Text excerpt:

##########

The BFI London Film Festival was a joy, as ever — I wish it lasted the whole month

Natasha Pszenicki

I love October. I’m not one of those loons who goes nuts for Halloween, I don’t own any cat ears and I haven’t worn fishnets since I was about 23 - no, for me, October’s joy is the BFI London Film Festival. It’s not even as if I have time to attend all the events (though I will ABSOLUTELY be at the closing gala screening of Glass Onion: A Knives Out Tale on Sunday night) but the buzz that it creates among London’s film-lovers lasts well beyond the day they roll up the red carpet for another year.

##########

Available data:
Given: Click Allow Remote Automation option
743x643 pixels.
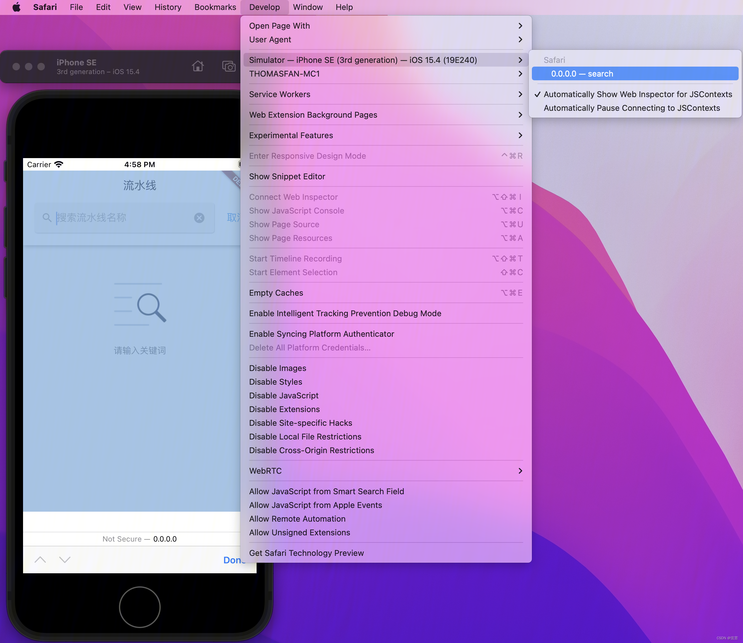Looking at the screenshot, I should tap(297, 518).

##########

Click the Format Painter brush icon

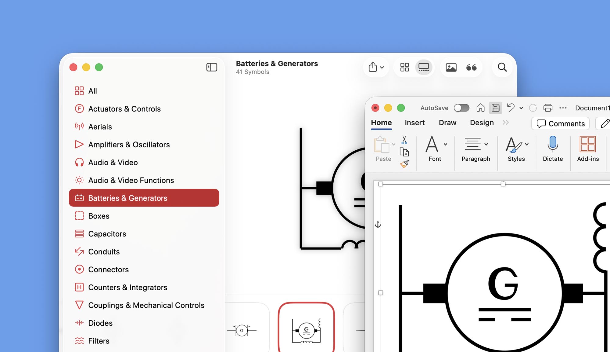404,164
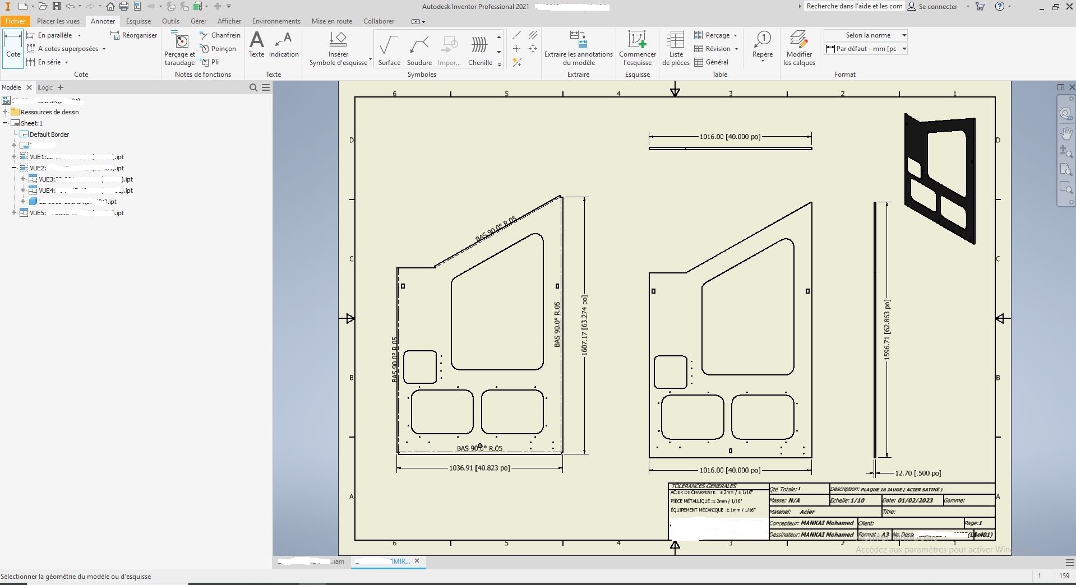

##########

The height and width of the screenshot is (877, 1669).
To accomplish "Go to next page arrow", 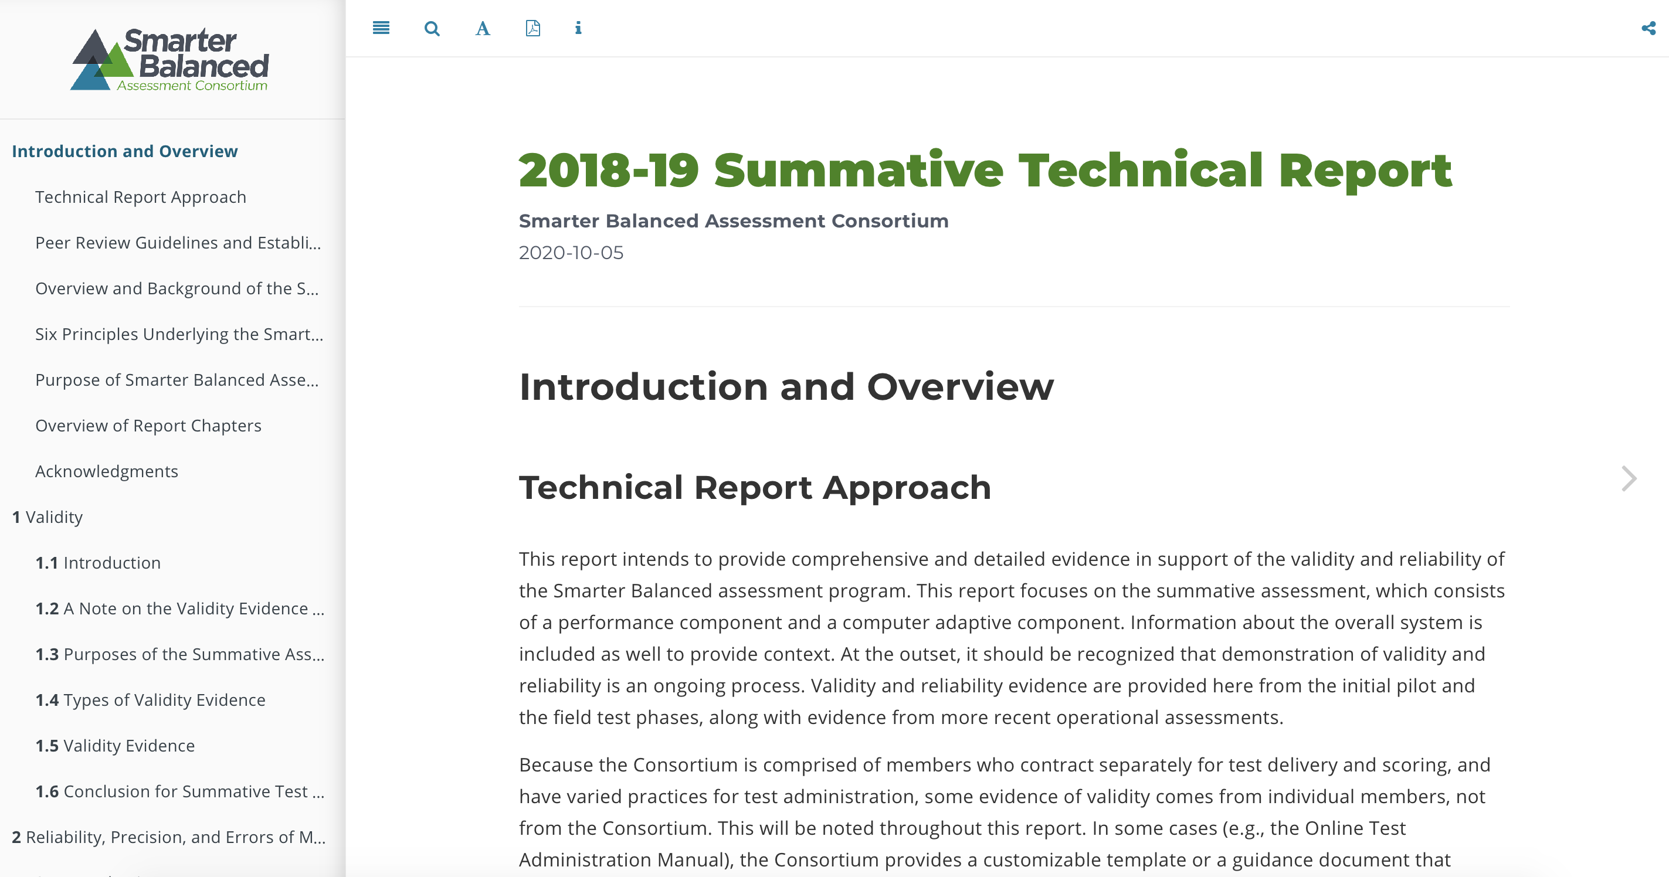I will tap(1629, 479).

##########

Exercise 1: Give the lines of the listing as a Markdown table with the columns Number and Record line. Start at the line that contains "Given: Click Allow Remote Automation option" and stop after the line that contains "Looking at the", skipping blank lines and leaving out the pictures.
Exercise 2: Take the piece about the BFI London Film Festival further, picking up right after its last sentence.

Reply 1:
| Number | Record line |
|---|---|
| 1 | Given: Click Allow Remote Automation option |
| 2 | 743x643 pixels. |
| 3 | Looking at the screenshot, I should tap(297, 518). |

Reply 2:
One of the advantages of it is, oddly, that it’s late in the year as film fests go, and not stuffed with premieres, which means that less is at stake for the big movies than at, say, Venice, or Cannes. So all the attendant stars (who this year included everyone’s favourite Hollywood elf Timothée Chalamet, for Bones and All; the magnificent Florence Pugh for The Wonder; Jessica Chastain for her tense thriller The Good Nurse with Eddie Redmayne; and Jennifer Lawrence, confiding at the Q&A for her indie movie Causeway, about a traumatised veteran building a cautious friendship with a troubled mechanic, that she was a bit pissed), can actually enjoy it. Of course the opening film, Matilda, was a premiere, as is fitting - but National Treasure TM Emma Thompson, and Lashana Lynch - playing Miss Trunchbull and Miss Honey respectively - were suitably glorious on their home turf. Basically, in London, it’s more fun.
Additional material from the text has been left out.